Troubleshooting: If the Fix Pack is not working correctly, contact IBM Support for assistance or revert your cluster to its prior state.

To revert your cluster to its prior state, shut down the cluster before reverting the files from the backups.

  1. Shut down the LSF cluster.
    ansible all -i lsf-inventory -m command -a "systemctl stop lsfd"
  2. Back up the lsb.events and lsb.acct files from the shared directory.

    This ensures that your cluster retains information on any new jobs that were submitted while your cluster was using the new Fix Pack.

    For example, if your LSF shared directory is /share/lsf and your cluster name is myCluster, run the following command to back up the lsb.events and lsb.acct files:

    cd /share/lsf/myCluster/logdir ; tar zcvf ../../lsf-backup-logs.tgz lsb.acct lsb.events
  3. Restore the contents of the shared directory from the backups.
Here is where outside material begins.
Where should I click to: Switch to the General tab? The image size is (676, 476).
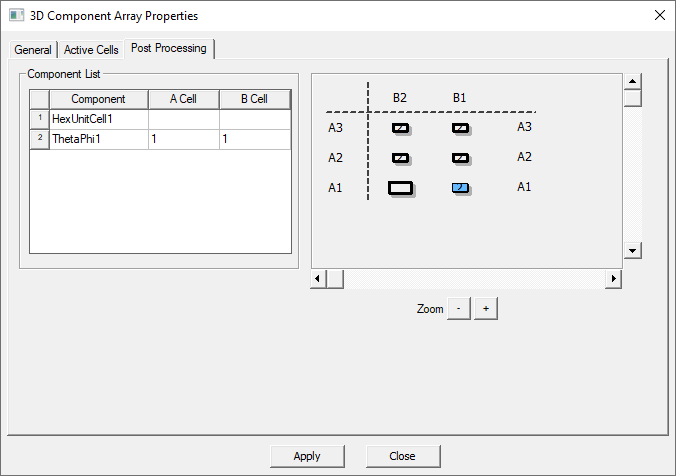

    For example, if your LSF shared directory is /share/lsfand your cluster name is myCluster, run the following commands to revert the shared directory from the backups:

    cd /share/lsf ; tar zxvf lsf-backup.tgz ; tar zxvf lsf-backup-logs.tgz -C myCluster/logdir
  4. Restart the LSF cluster.
    ansible all -i lsf-inventory -m command -a "systemctl start lsfd"
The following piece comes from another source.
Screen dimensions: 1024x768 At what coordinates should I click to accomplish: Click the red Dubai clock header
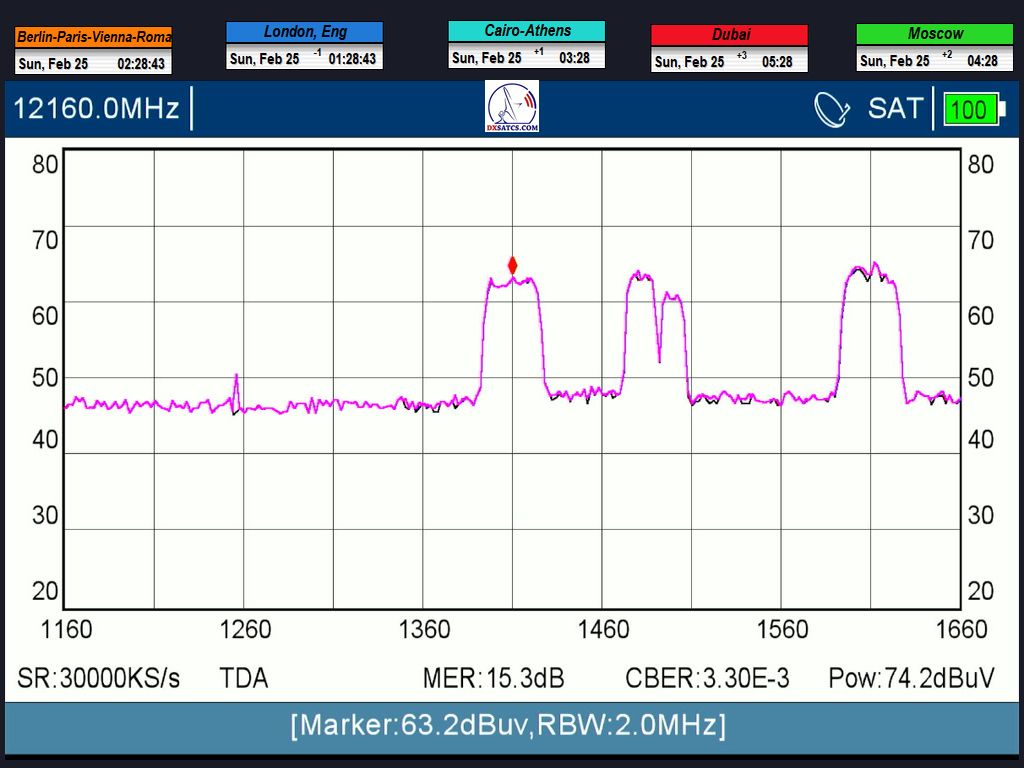[730, 35]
Troubleshooting: Restoring backup Elasticsearch data

To restore backed up Elasticsearch data, perform the following steps:
  1. Stop services on each GUI_Host machine:
    perfadmin stop all
    pmcadmin stop
    systemctl stop logstash-for-lsf.service
    systemctl stop metricbeat-for-lsf.service
    systemctl stop filebeat-for-lsf.service
  2. To restore an index, delete the index you want to restore first by entering the following to delete the data:
    curl -XDELETE GUI_ROLE_machine_IP]:ES_PORT/[index_name]
    curl -X POST "GUI_ROLE_machine_IP:ES_PORT/_snapshot/es_backup/data_backup/_restore" -H 'Content-Type: application/json' -d' { "indices": "index_name*", "ignore_unavailable": true, "include_global_state": true }'
    For example, to restore lsf_events* indices:
    curl -XDELETE GUI_ROLE_machine_IP]:ES_PORT/lsf_events*
    curl -X POST "GUI_ROLE_machine_IP:ES_PORT/_snapshot/es_backup/data_backup/_restore" -H 'Content-Type: application/json' -d' { "indices": "lsf_events*", "ignore_unavailable": true, "include_global_state": true }'
  3. Restart the services on each GUI_Host machine:
    perfadmin start all
    pmcadmin start
    systemctl start logstash-for-lsf.service
    systemctl start metricbeat-for-lsf.service
    systemctl start filebeat-for-lsf.service
  4. Clear browser data before logging in.